Figure 5.Flowsheet for the process simulation model used to simulate the MCD system.
For all model runs, the feed stream (stream 1 in Figure 5) was configured with a temperature of 25°C, a pressure of 1 atm, and a molar fractional composition representative of common air (0.78 N2, 0.21 O2, 0.01 Ar). This stream was also configured to enter the column at stage 1. The temperature of the nitrogen-rich outlet stream from the heat exchanger (stream 5) was set to ‑2°C. This value was based on measurements from the experiments and indicated a 27°C difference between the hot side inlet and cold side outlet for the exchanger.
To ensure the model results were not dependent on any single simulator, the model was executed in three different software packages: CHEMCAD (v7.1.6), Aspen HYSYS V11, and DWSIM (v6.7.1).

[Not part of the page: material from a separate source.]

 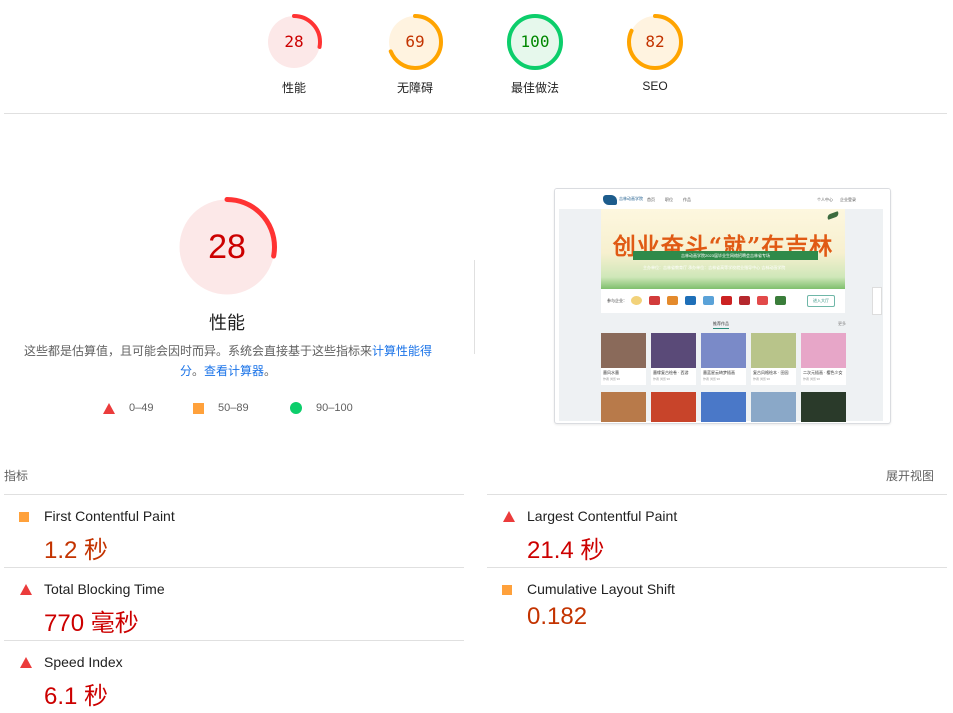 I want to click on site-sidebar-tab, so click(x=877, y=301).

The Peng-Robinson equation of state (EOS) was used for all thermodynamic calculations.
To model the separation efficiency (which, again, was focused on comparing the separation efficiency of the three different columns), the standard volumetric flow rates of the feed (stream 1) and bottoms liquid product (stream 3) were set to 1.0 and 0.01 SLM, respectively, and the condenser duty was fixed at ‑16 W. The number of stages in the model column was adjusted from 2 to 20, and the composition of the bottoms liquid product was recorded for each stage. The number of theoretical stages of separation achieved by each MCD column was then determined by matching the composition measured in the experiments to that of the model.

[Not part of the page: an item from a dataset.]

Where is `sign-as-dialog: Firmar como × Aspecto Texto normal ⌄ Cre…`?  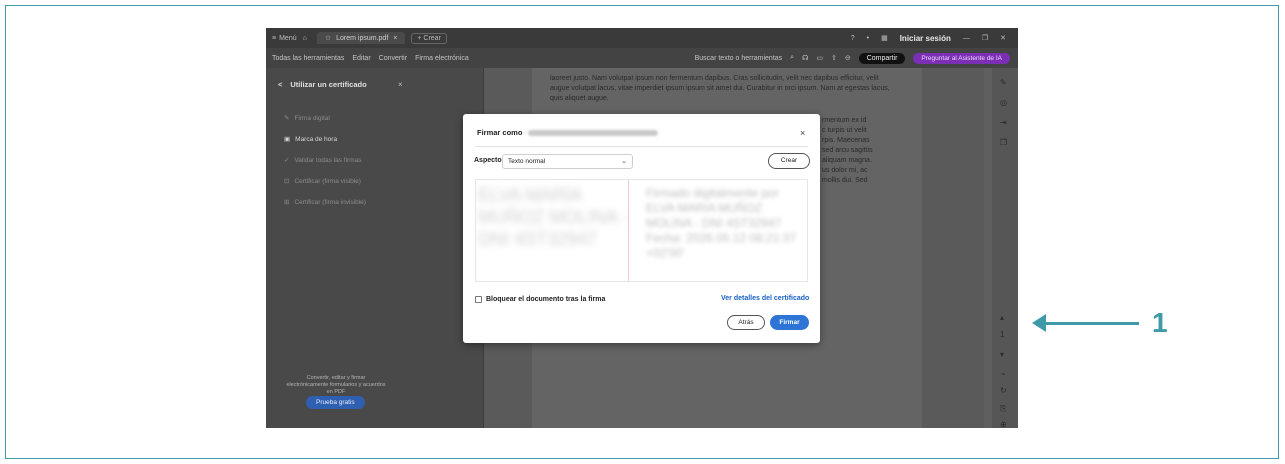 sign-as-dialog: Firmar como × Aspecto Texto normal ⌄ Cre… is located at coordinates (642, 228).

To model the maximum oxygen production the standard vapor volumetric flow of the feed (stream 1) was increased to 5 SLM, the number of column stages was fixed at 8, the condenser duty was initially kept at ‑16 W, and the standard vapor volumetric flow of the bottoms liquid product (stream 5) was incremented from 0.1 SLM until the oxygen mole fraction in this stream fell below 0.90.